====== Brano da leggere ======

27 ottobre 2008

Odyssée Parisienne - Parte 3

3-
Ce la facciamo, ma al pelo.
Già, perché gli unici i due contatti che abbiamo a Parigi, il cugino di Max e un mio amico, sono entrambi irreperibili e quel che è peggio i nostri cellulari hanno le batterie quasi a terra... Usiamo la tattica della chiamata ad intervalli casuali e alternati, cioé chiamiamo un po 'alla carlona quando capita e alla fine rintracciamo il sospirato cugino.
Altra menzione d'onore per la sua decisione di ospitarci, cosa che risolve parecchi problemi logistici, senonché le indicazioni per ragiungerlo hanno del surreale. Nulla da eccepire sulla persona, sull'ospitalità, sul prodigarsi per noi... però diamine, sentire una persona pacata al limite del sonno spiegarti dove devi andare quando hai pochi secondi di batteria a disposizione, ha dello snervante.
"Eurm... potete prendere la undiciiiii... uhm... si maaaa anche la quattoooordiciiiii va bene... ehm... pooooi magari passaaaate per laa..."
"Si ho capito, tu dimmi DOVE DEVO ANDARE che poi mi arrangio io!"

====== Dati mostrati ======

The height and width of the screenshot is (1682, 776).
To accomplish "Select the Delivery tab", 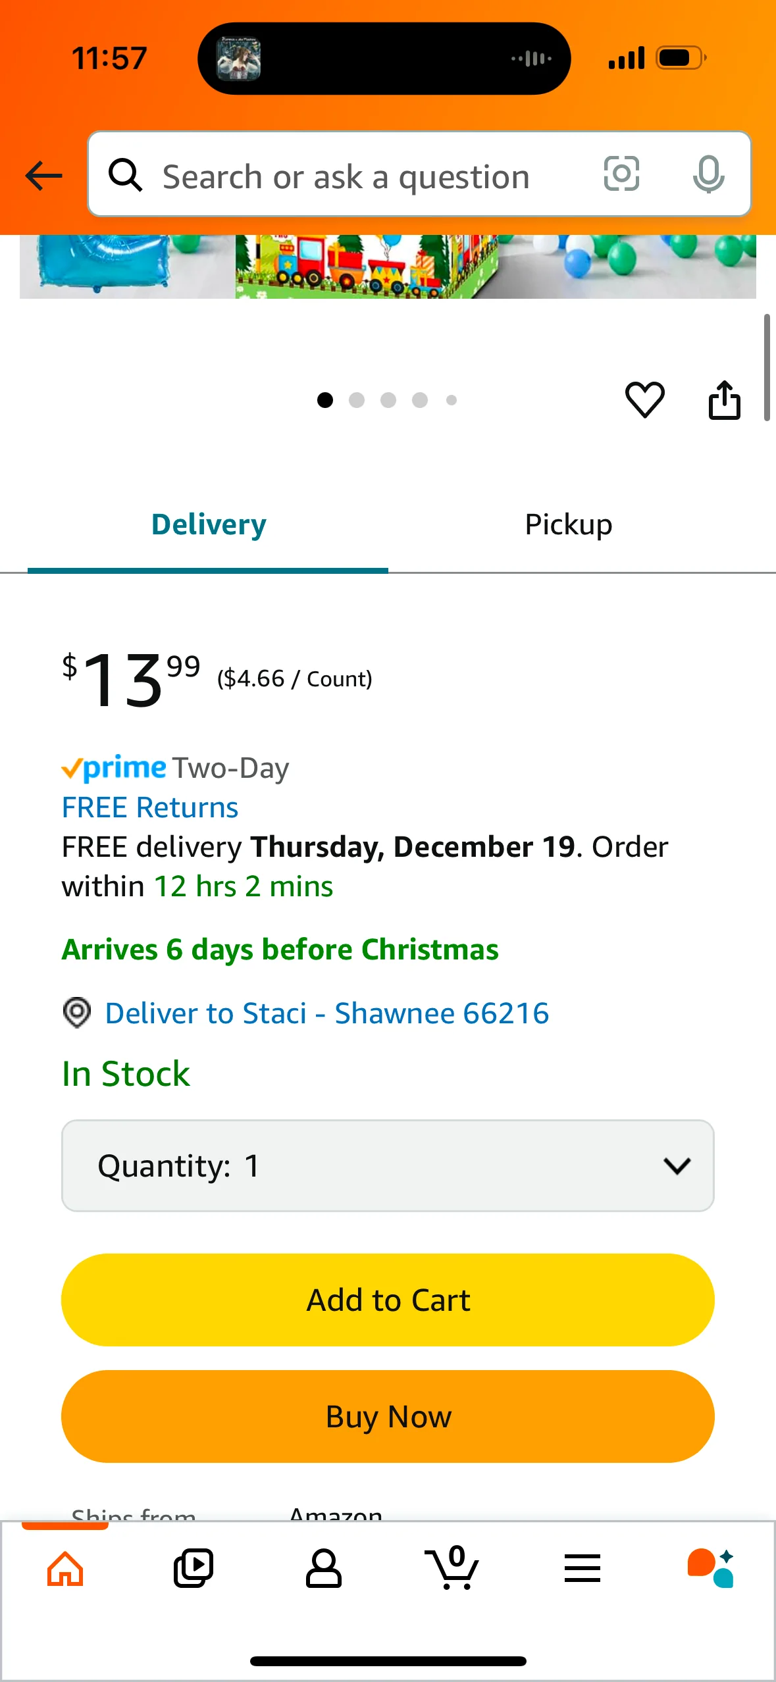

======

> Obiettivi:
A. Chi riescono infine a rintracciare al telefono, secondo il brano?
B. Per favore, trascrivi dal brano il passo che comincia con le parole "27 ottobre 2008" e si ferma dopo "il sospirato cugino.".
C. In base al brano, perché ascoltare le indicazioni del cugino risulta snervante?

> Risposte:
A. Il cugino di Max.

B.
27 ottobre 2008

Odyssée Parisienne - Parte 3

3-
Ce la facciamo, ma al pelo.
Già, perché gli unici i due contatti che abbiamo a Parigi, il cugino di Max e un mio amico, sono entrambi irreperibili e quel che è peggio i nostri cellulari hanno le batterie quasi a terra... Usiamo la tattica della chiamata ad intervalli casuali e alternati, cioé chiamiamo un po 'alla carlona quando capita e alla fine rintracciamo il sospirato cugino.

C. Una persona pacata, al limite del sonno, spiegava dove andare mentre restavano pochi secondi di batteria a disposizione.